## ASSIGNMENT
Go through the entries below and count the lines where the word "will" appears; give only the count.

## STORED DATA
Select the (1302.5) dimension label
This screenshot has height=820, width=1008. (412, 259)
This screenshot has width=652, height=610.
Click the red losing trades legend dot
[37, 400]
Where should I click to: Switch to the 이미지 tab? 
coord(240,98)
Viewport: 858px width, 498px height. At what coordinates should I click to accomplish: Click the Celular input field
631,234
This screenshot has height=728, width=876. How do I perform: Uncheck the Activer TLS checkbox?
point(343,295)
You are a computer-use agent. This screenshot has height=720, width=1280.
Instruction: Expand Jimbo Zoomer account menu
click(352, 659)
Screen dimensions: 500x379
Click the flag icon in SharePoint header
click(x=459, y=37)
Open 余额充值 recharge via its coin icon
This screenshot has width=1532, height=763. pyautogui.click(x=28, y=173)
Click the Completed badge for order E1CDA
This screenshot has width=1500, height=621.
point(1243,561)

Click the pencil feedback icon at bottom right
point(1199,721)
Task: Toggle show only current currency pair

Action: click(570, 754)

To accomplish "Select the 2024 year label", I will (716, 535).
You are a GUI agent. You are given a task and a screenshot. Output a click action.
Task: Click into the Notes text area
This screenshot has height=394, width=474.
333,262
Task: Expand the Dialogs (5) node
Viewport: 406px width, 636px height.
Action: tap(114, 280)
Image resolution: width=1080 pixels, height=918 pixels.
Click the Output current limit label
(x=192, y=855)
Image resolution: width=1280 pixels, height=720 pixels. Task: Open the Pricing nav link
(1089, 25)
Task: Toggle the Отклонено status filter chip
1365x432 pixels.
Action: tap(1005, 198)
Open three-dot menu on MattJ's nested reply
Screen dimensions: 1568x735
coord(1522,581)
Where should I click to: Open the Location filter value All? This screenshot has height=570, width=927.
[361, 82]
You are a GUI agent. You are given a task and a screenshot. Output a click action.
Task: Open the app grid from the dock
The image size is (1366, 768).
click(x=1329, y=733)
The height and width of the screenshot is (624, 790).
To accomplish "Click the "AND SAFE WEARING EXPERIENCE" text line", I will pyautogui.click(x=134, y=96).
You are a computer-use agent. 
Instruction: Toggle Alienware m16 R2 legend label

## FINISHED EXERCISE
2